* PROBLEM:
Count, in the data that follows, every line with the string "agent", and give that count as the whole reply.
Segment Start: DATA PROVIDED
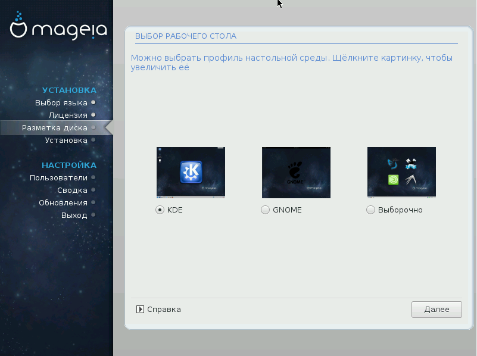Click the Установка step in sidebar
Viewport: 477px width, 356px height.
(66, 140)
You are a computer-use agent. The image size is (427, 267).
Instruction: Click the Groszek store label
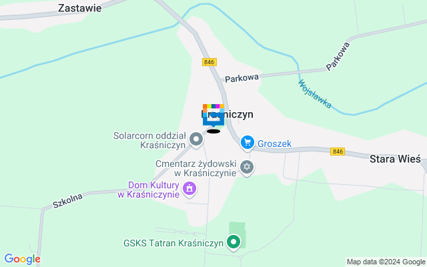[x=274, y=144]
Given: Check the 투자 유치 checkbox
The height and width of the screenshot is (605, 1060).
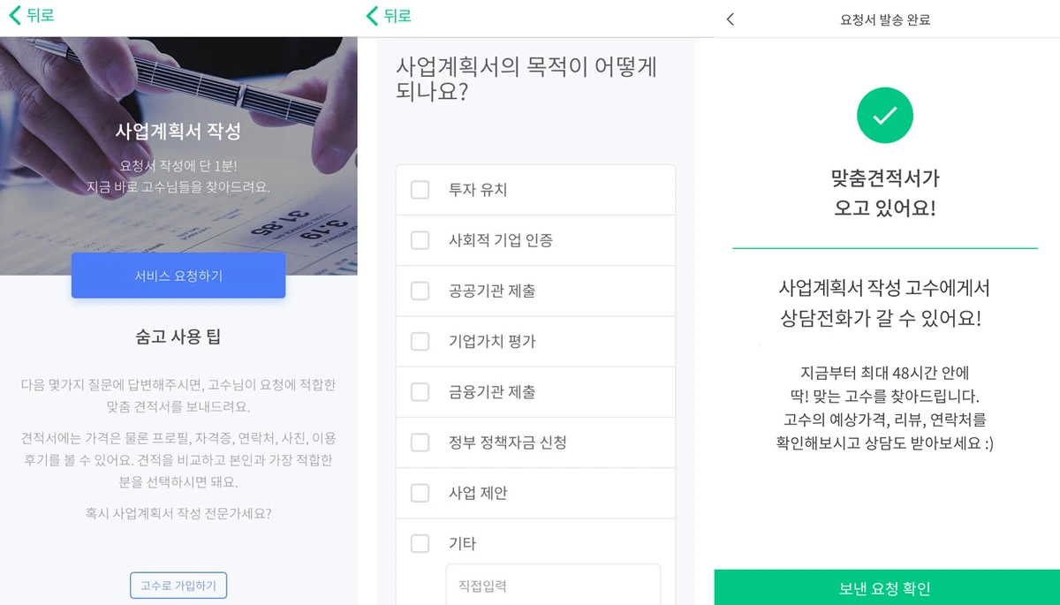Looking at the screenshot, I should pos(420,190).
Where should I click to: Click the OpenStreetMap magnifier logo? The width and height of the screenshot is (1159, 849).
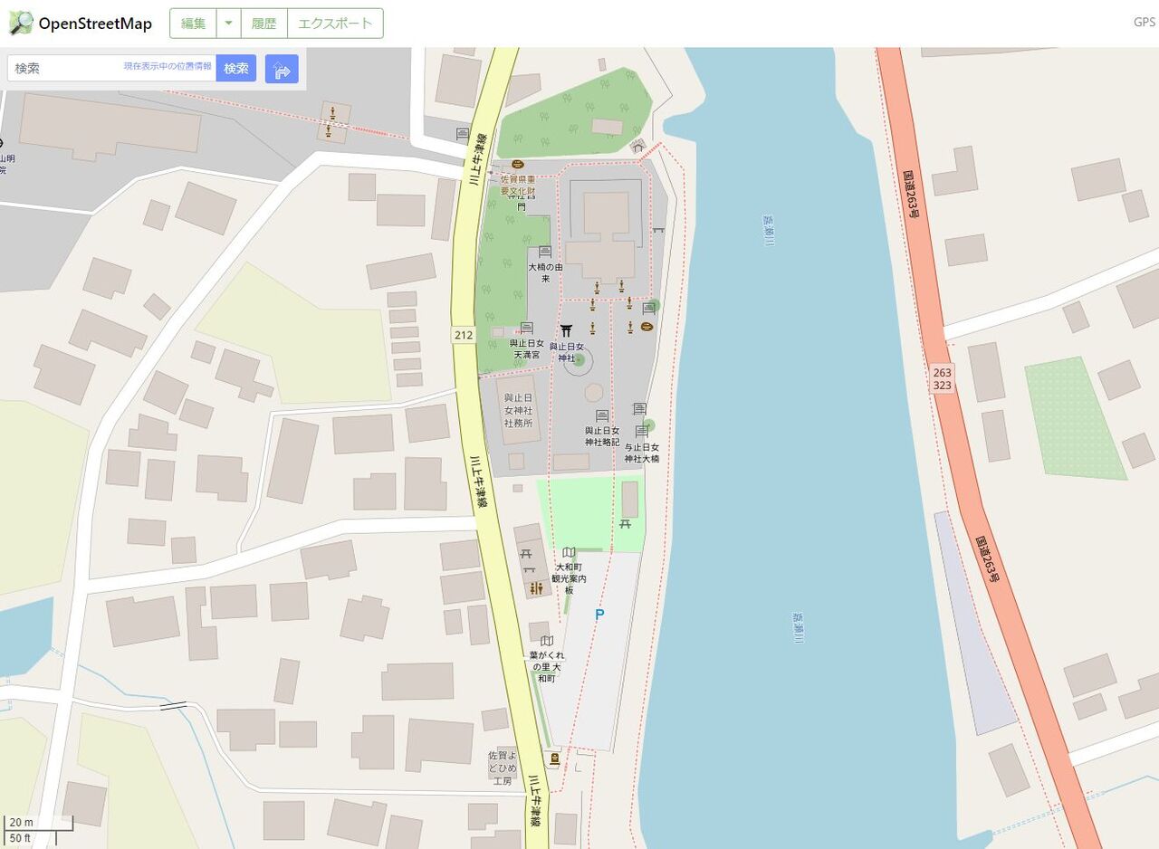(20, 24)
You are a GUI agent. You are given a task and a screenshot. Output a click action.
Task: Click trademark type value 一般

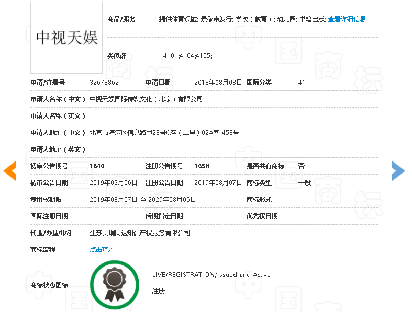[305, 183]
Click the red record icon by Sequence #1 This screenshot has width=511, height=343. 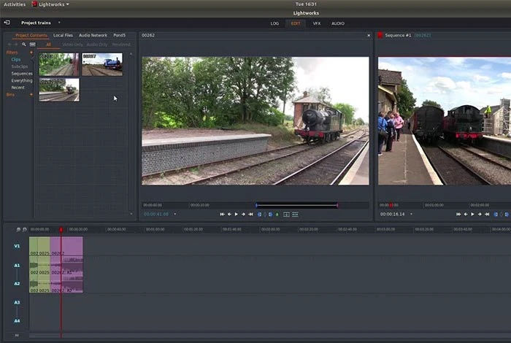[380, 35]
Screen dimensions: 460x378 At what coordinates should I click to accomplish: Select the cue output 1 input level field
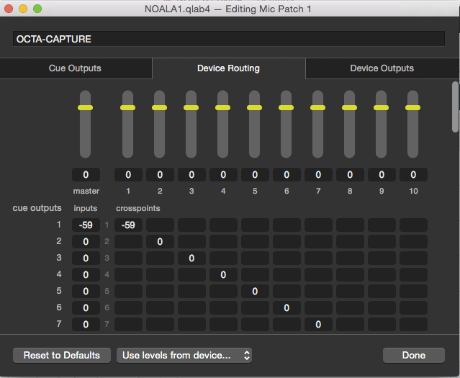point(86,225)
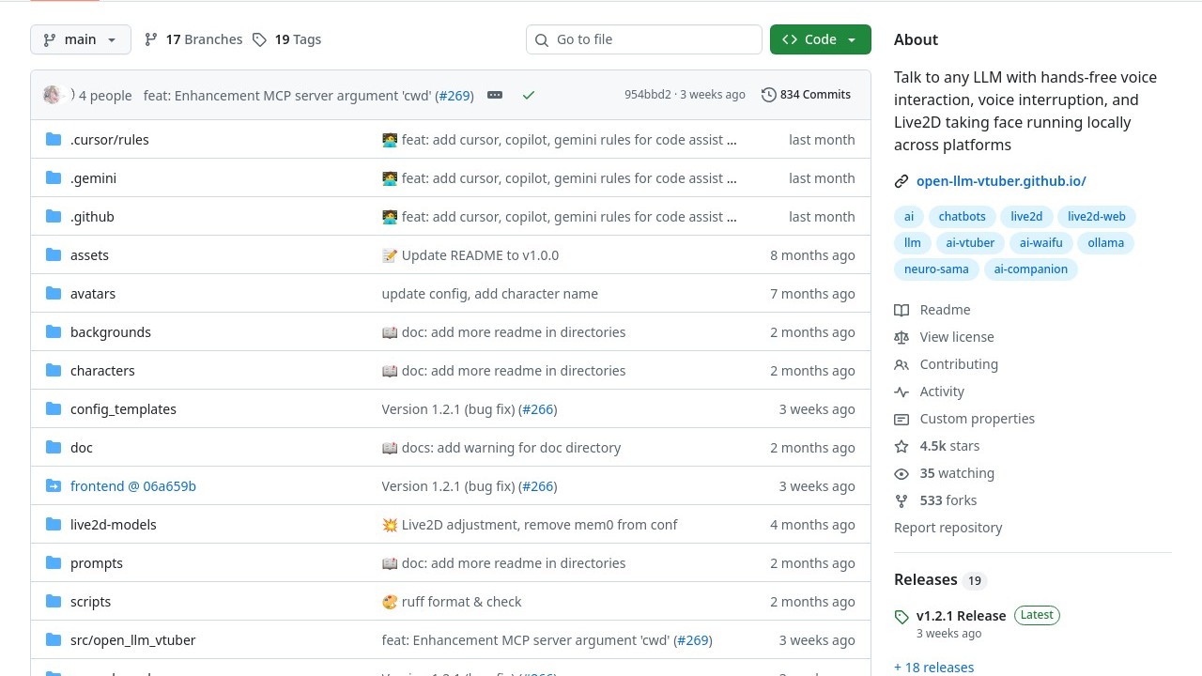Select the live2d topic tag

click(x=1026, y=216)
Segment End: DATA PROVIDED
* WRITTEN ANSWER:
2